Friday, October 28, 2011

My Biggest Book Nerd-Out

Over at Book Riot, we're running a book blogger appreciation contest. For all you bloggers, just write about your biggest book nerd moment and you'll be entered. Full details here. I'm not eligible (naturally), but I wanted to participate. So here's my non-entry entry.
On Christmas eve, 1997, I camped out for Toni Morrison. It was the publication day of Paradise, her first novel since winning the Nobel Prize in 1993, and the promised final installment in a trilogy beginning with Beloved and Jazz.

So it was a major release by a major writer, but it was also a rite of passage for me. About six weeks earlier, I had decided to change majors, from pre-med to English. For me this was more than a change in required courses or even career path, it was an acknowledgement of who I was and who I wanted to be.
I was a book person and wanted to spend my life in books. 
So I went down to my local Borders (now gone like all the rest), and waited for the doors to open at 7am. There was a crowd of holiday shoppers there, but as I zipped to the new hardcover section, no one followed; I was the only there for Paradise. For some reason, I thought there would be others. 
I was disappointed. This was no opening weekend of a blockbuster movie or first day of the baseball season. It was just me. 
But then I looked around and saw the frantic, last-minute shopping around me. It wasn’t that these people weren’t interested in books; they were buying them by the armful. But they didn't care about them as I did, didn’t live for them as I did (and still do.) And that made me feel good about me. 
I couldn’t start reading Paradise that day; the holiday hustle was in full swing. But the afternoon of Christmas day, familial cheer activities fully discharged, I took my gifts up to my room, piled them in the corner, and shut the door. Then, for the next nine hours, I read. 
And I haven’t stopped.

Saturday, October 8, 2011


Well, Book Riot survived it's first week. For those of you who haven't checked it out yet, can I interest you in a run-down of what we wrote about last week?
Sometimes, you just need a handbag made out of dictionaries.

I like cheap books almost as much as I like sports novels.

I'm a lit snob, so I'm going to try these YA books. Apparently, there's a lot you can learn from that stuff.

Snooki wrote an embarrassingly bad novel (and has a deal for her next one), but that doesn't mean you can't enjoy real books and the Jersey Shore at the same time.

A lot of people "like" books on Facebook, but some people like books about plucky lady journos better.
A book can be an ideal travel companion, that is unless you can't stand it and chuck it.

People can't seem to leave perfectly good books alone. They are either needlessly modernizing them ormaking terrible movies out of them.

There are a lot of books about hapless white dudes out there. Which is exactly how I would not describe Toni Morrison.

A lot of people put money on who would win the Nobel Prize. Though the announcement day favorite didn't win, there's a good case to be made that Bob Dylan should have.

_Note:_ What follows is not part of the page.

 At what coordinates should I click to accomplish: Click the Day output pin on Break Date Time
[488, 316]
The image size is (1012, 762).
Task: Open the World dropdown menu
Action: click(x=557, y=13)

And if you want to share any of these posts, you can retweet them without fear of reprisal from the language police.
Thanks to all of you that have taken a look; as for the rest, give us a shot, won't you?

Monday, October 3, 2011

Announcing My New Blog Project: Book Riot

You may have noticed that things have slowed down here at The Ape of late. And there's a reason for that: for the past few months I've been hard at work on a new blog project that is launching today: Book Riot.

Some of you may have seen mention of it floating around (especially on Twitter), but let me tell you a little about it. Book Riot is a book news and commentary site that slots somewhere between your higher quality book blog and a mass market site like The Huffington Post (but, you know, good). The goal is to write about books in the accessible, entertaining way that bloggers do but with the goal of breaking through the blogosphere bubble by being a little more professional and a little more consistent. Our target audience is someone who likes to read, but wouldn’t read an individual book blog (probably there is someone in your life who does like to read, but isn’t a nut about it like us).

As for my role, well, I'm co-founder (along with my friend and business partner Clint) and will be serving as Editor-in-Chief. In short, I'll be doing a bunch of writing (considerably more than I ever did here), recruiting writers and bloggers (more on this below), and working with our writers to do entertaining, educational, and otherwise engaging writing about books and reading.

So far, we have a stable of thirteen writers, many of whom are bloggers that I've met through doing this humble little blog (Rachel from A Home Between Pages, Greg from The New Dork Review of Books, Amanda from Dead White Guys are all writing and all have been regular commenters here).

In the coming weeks, we are going to be looking for more contributors and I hope some of you will consider joining us. I'll post more about that when we are ready for more, but one of Book Riot's goals is to bring the best of what book bloggers do to a wider audience.

The Reading Ape will still be around, though likely in his current leisurely pace. I do hope you will check out Book Riot---if we do it right, I think it'll become a regular stop on your internet route.

Thanks so much for reading here; my experience writing The Ape led directly to this new venture, and I hope you'll come along as well.